Nach meiner Erfahrung mit den AMIGOS und ihrem Gassenhauer über den PHARAO bin ich leicht verwundert, dass auch Holzner ägyptische Töne im Schlager anschlägt: KLEOPATRA reißt mich nicht ganz so mit, wie der nordafrikanische Sound der Ulrich-Brüder.

Gegen 21:10 Uhr übernehmen Semino Rossi und seine beiden Engel wieder die Bühne. Noch einen Schlager, irgendwas mit Liebe, und dann wird es weihnachtlich in der Stadthalle. In Argentinien singt man von der „Blanca Navidad“. Bing Crosby wäre hoffentlich ebenso begeistert von der internationalen Teilhabe, wie das Duo Andrew Ridgeley & George Michael in der deutsch/spanischen Version von LAST CHRISTMAS. Zwischendurch geht es nochmal, weihnachtlich, an die alternden Hüften: JINGLE BELLS können auch als Chachacha getanzt werden. Denke, dass morgen die Anmeldezahlen in den heimischen Tanzstudios exorbitant steigen werden.

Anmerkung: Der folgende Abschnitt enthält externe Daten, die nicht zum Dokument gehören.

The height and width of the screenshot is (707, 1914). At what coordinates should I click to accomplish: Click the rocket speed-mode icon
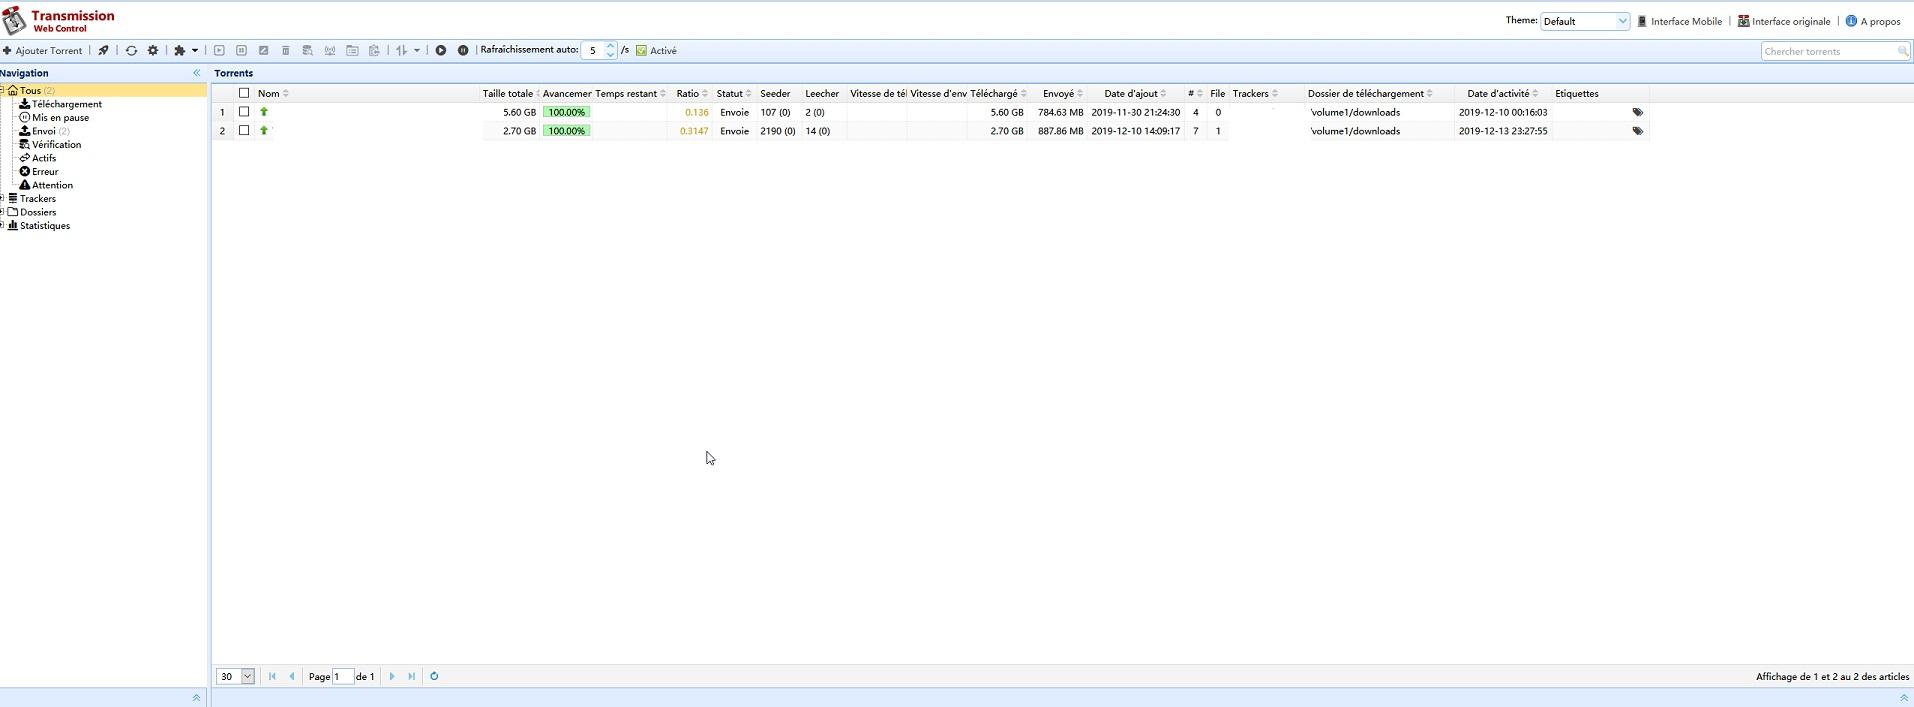click(x=103, y=51)
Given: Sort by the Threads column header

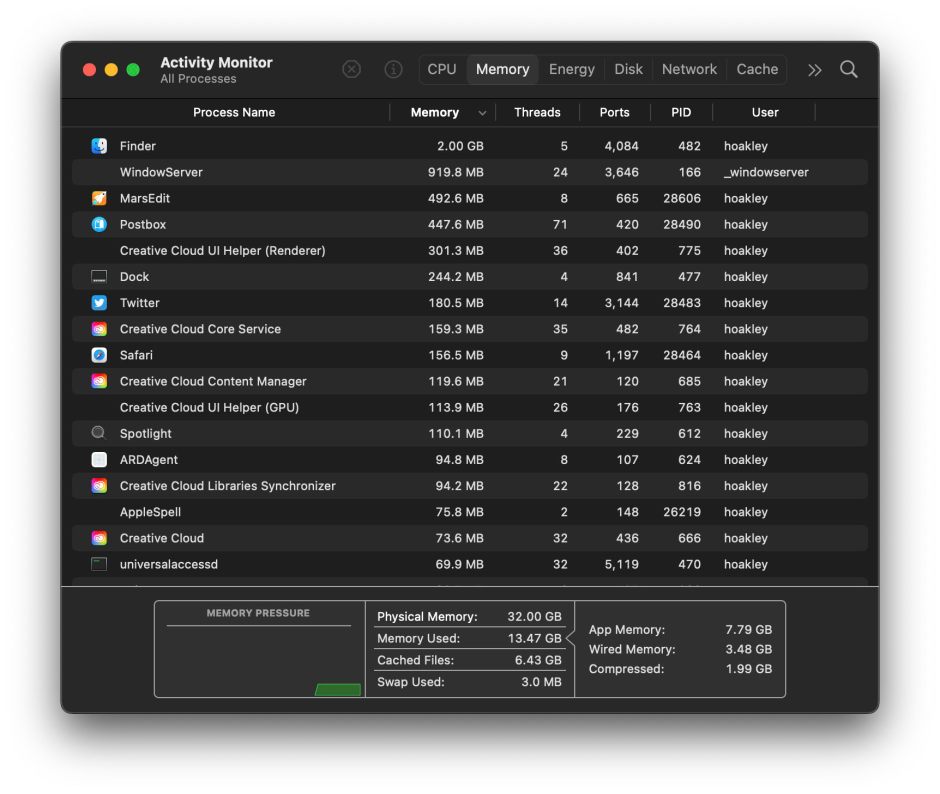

Schlussendlich spielt Semino Rossi über 20 Lieder in „120 Minutos“ – fast ebenso viele, wie die Breiten in der Vorwoche an gleicher Stelle. Und dann gibt es noch die Zugabe. Vamos. Zuvor werden Blumen am Bühnenrand verteilt. Diese Ehrerbietung habe ich lange nicht mehr gesehen. Bei meinem Konzertbesuch an gleicher Stelle vor einigen Jahren bei den FLIPPERS hat sich die Generation „80plus“ nicht mit Blumen aufgehalten! Ist Herr Rossi enttäuscht, dass hier keinen beige Wäsche auf die Bühne fliegt!?

Der Konzertabend endet versöhnlich & weihnachtlich. Zum Schluss wird das vielzitierte FELIZ NAVIDAD angestimmt. Die Engel bilden einen chergleichen Choopchopp-Choral und der vollblutdeutsche Kojak-Verschnitt in der Reihe vor mir klatscht anständig neben dem Takt.

Ich bleibe dabei: ich find Schlager toll!

Nehme den Bus zurück in die Heimat. Auch das Guildo-Horn-Konzert im Theater ist vorbei. Der Kumpel versackt wohl noch mit seinen Freunden auf dem Weihnachtsmarkt oder den (hoffentlich) vorhandenen Pinten und die Vereinsfeierer haben sich vielleicht mittlerweile ein Taxi nach Hause genommen. Doof, dass ich die ersten Meter im Bus mit den pubertierenden WodkaLemonAnfängerInnen verbringen musste. Sie hatten die Zeit genutzt…und das gemacht, was wir alle in der Jugend versuchten. Richtig geglückt sind ihnen die „120 Minutos“ nicht. Sie werden auch nicht wissen, dass sie ihren Aldi-Suff Tür an Tür mit Semino Rossi verbracht haben. Egal.

Feliz Navidad.

 

Mir bleibt noch ein „Muchas Gracias“. Für ein spannendes, interessantes, lehrreiches & lehrauffrischendes Jahr in der Stadthalle Hagen. Aber dazu melde ich mich abschließend – ein letztes Mal.